▸ **Work instruction**
Restate the data below, keeping every line the same.

▸ **Data for processing**
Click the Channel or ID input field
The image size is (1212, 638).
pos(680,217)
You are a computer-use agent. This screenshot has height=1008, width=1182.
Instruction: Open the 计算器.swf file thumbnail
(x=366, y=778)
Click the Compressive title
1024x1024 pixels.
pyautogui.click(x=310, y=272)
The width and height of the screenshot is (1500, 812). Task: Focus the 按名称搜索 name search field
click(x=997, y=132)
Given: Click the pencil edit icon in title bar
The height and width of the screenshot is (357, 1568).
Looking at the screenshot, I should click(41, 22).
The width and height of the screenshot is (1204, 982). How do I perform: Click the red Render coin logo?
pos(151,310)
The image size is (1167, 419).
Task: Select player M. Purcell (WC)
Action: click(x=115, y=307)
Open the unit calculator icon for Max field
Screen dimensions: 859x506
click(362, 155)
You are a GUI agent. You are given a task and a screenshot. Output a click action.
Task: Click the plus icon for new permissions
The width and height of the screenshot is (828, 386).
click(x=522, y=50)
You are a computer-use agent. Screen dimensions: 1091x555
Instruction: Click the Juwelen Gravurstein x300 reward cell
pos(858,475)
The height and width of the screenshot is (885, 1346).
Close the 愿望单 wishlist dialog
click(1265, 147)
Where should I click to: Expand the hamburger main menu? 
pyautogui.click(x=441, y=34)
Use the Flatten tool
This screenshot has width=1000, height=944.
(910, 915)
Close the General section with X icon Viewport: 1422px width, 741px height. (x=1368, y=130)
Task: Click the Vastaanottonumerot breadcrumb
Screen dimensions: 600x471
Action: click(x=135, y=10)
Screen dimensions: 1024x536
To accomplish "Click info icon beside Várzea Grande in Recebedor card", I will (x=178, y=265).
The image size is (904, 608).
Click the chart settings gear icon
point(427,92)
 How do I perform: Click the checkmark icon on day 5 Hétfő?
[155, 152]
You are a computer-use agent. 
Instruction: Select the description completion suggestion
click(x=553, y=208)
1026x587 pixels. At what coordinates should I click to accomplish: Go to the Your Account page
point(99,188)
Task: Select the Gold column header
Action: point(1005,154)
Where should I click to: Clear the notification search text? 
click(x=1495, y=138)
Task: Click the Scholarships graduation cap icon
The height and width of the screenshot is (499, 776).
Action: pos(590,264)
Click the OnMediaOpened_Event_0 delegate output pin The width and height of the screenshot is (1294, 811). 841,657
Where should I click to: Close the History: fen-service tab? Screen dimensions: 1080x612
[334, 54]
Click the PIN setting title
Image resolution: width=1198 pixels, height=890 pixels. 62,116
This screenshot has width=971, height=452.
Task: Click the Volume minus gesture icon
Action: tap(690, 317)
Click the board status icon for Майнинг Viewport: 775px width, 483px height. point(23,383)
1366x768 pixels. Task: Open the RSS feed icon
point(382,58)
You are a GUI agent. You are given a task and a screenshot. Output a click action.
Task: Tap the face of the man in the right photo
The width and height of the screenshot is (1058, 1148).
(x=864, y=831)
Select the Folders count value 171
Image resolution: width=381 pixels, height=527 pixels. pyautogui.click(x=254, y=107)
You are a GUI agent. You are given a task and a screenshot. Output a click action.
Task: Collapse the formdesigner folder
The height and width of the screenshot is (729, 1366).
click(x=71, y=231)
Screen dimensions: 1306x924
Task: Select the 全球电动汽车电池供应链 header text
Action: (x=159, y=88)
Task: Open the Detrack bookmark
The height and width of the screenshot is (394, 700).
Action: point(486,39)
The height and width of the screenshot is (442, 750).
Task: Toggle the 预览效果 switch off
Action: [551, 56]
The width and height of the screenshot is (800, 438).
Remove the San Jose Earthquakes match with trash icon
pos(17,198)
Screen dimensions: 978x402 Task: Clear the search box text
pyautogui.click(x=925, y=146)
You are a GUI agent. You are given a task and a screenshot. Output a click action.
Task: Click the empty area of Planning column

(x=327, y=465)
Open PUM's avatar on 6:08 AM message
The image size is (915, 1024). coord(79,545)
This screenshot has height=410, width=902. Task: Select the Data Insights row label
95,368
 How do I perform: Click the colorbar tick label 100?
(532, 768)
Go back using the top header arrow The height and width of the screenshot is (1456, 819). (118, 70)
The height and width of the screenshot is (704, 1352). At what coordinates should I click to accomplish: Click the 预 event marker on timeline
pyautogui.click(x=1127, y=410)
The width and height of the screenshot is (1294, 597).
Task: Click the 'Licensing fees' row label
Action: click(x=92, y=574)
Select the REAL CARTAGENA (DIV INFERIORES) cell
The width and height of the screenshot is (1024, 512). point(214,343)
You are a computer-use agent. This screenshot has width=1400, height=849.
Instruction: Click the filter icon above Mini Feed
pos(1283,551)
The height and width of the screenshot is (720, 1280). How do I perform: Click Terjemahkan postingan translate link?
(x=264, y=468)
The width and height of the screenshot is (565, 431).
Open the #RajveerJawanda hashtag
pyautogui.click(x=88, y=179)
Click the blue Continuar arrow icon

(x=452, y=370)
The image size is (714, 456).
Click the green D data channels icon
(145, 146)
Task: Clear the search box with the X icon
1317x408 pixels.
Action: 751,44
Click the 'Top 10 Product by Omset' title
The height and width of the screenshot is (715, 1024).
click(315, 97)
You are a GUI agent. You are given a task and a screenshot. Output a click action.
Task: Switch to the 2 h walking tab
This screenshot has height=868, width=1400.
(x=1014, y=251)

▸ **Reply to the exercise**
Click the Channel or ID input field
The image size is (1212, 638).
pos(680,217)
You are a computer-use agent. This screenshot has height=1008, width=1182.
Instruction: Open the 计算器.swf file thumbnail
(x=366, y=778)
Click the Compressive title
1024x1024 pixels.
pyautogui.click(x=310, y=272)
The width and height of the screenshot is (1500, 812). Task: Focus the 按名称搜索 name search field
click(x=997, y=132)
Given: Click the pencil edit icon in title bar
The height and width of the screenshot is (357, 1568).
Looking at the screenshot, I should click(41, 22).
The width and height of the screenshot is (1204, 982). How do I perform: Click the red Render coin logo?
pos(151,310)
The image size is (1167, 419).
Task: Select player M. Purcell (WC)
Action: click(x=115, y=307)
Open the unit calculator icon for Max field
Screen dimensions: 859x506
click(362, 155)
You are a GUI agent. You are given a task and a screenshot. Output a click action.
Task: Click the plus icon for new permissions
The width and height of the screenshot is (828, 386).
click(x=522, y=50)
You are a computer-use agent. Screen dimensions: 1091x555
Instruction: Click the Juwelen Gravurstein x300 reward cell
pos(858,475)
The height and width of the screenshot is (885, 1346).
Close the 愿望单 wishlist dialog
click(1265, 147)
Where should I click to: Expand the hamburger main menu? 
pyautogui.click(x=441, y=34)
Use the Flatten tool
This screenshot has width=1000, height=944.
(910, 915)
Close the General section with X icon Viewport: 1422px width, 741px height. (x=1368, y=130)
Task: Click the Vastaanottonumerot breadcrumb
Screen dimensions: 600x471
Action: click(x=135, y=10)
Screen dimensions: 1024x536
To accomplish "Click info icon beside Várzea Grande in Recebedor card", I will (x=178, y=265).
The image size is (904, 608).
Click the chart settings gear icon
point(427,92)
 How do I perform: Click the checkmark icon on day 5 Hétfő?
[155, 152]
You are a computer-use agent. 
Instruction: Select the description completion suggestion
click(x=553, y=208)
1026x587 pixels. At what coordinates should I click to accomplish: Go to the Your Account page
point(99,188)
Task: Select the Gold column header
Action: point(1005,154)
Where should I click to: Clear the notification search text? 
click(x=1495, y=138)
Task: Click the Scholarships graduation cap icon
The height and width of the screenshot is (499, 776).
Action: pos(590,264)
Click the OnMediaOpened_Event_0 delegate output pin The width and height of the screenshot is (1294, 811). 841,657
Where should I click to: Close the History: fen-service tab? Screen dimensions: 1080x612
[334, 54]
Click the PIN setting title
Image resolution: width=1198 pixels, height=890 pixels. 62,116
This screenshot has width=971, height=452.
Task: Click the Volume minus gesture icon
Action: tap(690, 317)
Click the board status icon for Майнинг Viewport: 775px width, 483px height. point(23,383)
1366x768 pixels. Task: Open the RSS feed icon
point(382,58)
You are a GUI agent. You are given a task and a screenshot. Output a click action.
Task: Tap the face of the man in the right photo
The width and height of the screenshot is (1058, 1148).
(x=864, y=831)
Select the Folders count value 171
Image resolution: width=381 pixels, height=527 pixels. pyautogui.click(x=254, y=107)
You are a GUI agent. You are given a task and a screenshot. Output a click action.
Task: Collapse the formdesigner folder
The height and width of the screenshot is (729, 1366).
click(x=71, y=231)
Screen dimensions: 1306x924
Task: Select the 全球电动汽车电池供应链 header text
Action: (x=159, y=88)
Task: Open the Detrack bookmark
The height and width of the screenshot is (394, 700).
Action: point(486,39)
The height and width of the screenshot is (442, 750).
Task: Toggle the 预览效果 switch off
Action: [551, 56]
The width and height of the screenshot is (800, 438).
Remove the San Jose Earthquakes match with trash icon
pos(17,198)
Screen dimensions: 978x402 Task: Clear the search box text
pyautogui.click(x=925, y=146)
You are a GUI agent. You are given a task and a screenshot. Output a click action.
Task: Click the empty area of Planning column

(x=327, y=465)
Open PUM's avatar on 6:08 AM message
The image size is (915, 1024). coord(79,545)
This screenshot has height=410, width=902. Task: Select the Data Insights row label
95,368
 How do I perform: Click the colorbar tick label 100?
(532, 768)
Go back using the top header arrow The height and width of the screenshot is (1456, 819). (118, 70)
The height and width of the screenshot is (704, 1352). At what coordinates should I click to accomplish: Click the 预 event marker on timeline
pyautogui.click(x=1127, y=410)
The width and height of the screenshot is (1294, 597).
Task: Click the 'Licensing fees' row label
Action: click(x=92, y=574)
Select the REAL CARTAGENA (DIV INFERIORES) cell
The width and height of the screenshot is (1024, 512). point(214,343)
You are a computer-use agent. This screenshot has width=1400, height=849.
Instruction: Click the filter icon above Mini Feed
pos(1283,551)
The height and width of the screenshot is (720, 1280). How do I perform: Click Terjemahkan postingan translate link?
(x=264, y=468)
The width and height of the screenshot is (565, 431).
Open the #RajveerJawanda hashtag
pyautogui.click(x=88, y=179)
Click the blue Continuar arrow icon

(x=452, y=370)
The image size is (714, 456).
Click the green D data channels icon
(145, 146)
Task: Clear the search box with the X icon
1317x408 pixels.
Action: 751,44
Click the 'Top 10 Product by Omset' title
The height and width of the screenshot is (715, 1024).
click(315, 97)
You are a GUI agent. You are given a task and a screenshot. Output a click action.
Task: Switch to the 2 h walking tab
This screenshot has height=868, width=1400.
(x=1014, y=251)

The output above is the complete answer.